Your answer should be the line that contains "CMA's Open Access Initiative. (464, 247)" and each line after it, restated word for word through the final line of the entries.
(Beginning of MATERIAL PROVIDED)
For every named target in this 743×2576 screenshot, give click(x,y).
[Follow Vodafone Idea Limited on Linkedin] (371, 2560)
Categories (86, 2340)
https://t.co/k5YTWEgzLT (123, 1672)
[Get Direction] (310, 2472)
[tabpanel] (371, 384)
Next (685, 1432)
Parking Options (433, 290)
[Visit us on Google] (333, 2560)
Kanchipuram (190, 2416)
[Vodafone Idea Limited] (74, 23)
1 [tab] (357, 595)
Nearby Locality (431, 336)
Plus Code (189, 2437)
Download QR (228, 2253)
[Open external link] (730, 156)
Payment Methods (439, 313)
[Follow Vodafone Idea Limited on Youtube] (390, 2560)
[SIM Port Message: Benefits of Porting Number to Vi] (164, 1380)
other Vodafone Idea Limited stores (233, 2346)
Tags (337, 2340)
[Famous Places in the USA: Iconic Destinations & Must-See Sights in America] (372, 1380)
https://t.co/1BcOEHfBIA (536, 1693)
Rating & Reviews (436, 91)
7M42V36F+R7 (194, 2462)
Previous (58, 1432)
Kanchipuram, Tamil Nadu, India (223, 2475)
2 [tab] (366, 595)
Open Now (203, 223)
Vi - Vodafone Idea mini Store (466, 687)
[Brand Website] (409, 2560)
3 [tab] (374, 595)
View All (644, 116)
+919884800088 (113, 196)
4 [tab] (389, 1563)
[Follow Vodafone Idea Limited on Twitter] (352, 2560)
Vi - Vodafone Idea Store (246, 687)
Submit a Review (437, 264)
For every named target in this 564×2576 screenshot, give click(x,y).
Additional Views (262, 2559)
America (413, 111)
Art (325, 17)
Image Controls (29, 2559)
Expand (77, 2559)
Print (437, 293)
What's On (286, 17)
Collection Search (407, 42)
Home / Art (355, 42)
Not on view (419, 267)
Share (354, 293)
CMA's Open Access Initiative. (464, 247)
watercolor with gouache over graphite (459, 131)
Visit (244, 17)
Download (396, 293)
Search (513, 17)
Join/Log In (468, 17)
(End of MATERIAL PROVIDED)
**SOLUTION TO THE EXERCISE:**
CMA's Open Access Initiative. (464, 247)
watercolor with gouache over graphite (459, 131)
Visit (244, 17)
Download (396, 293)
Search (513, 17)
Join/Log In (468, 17)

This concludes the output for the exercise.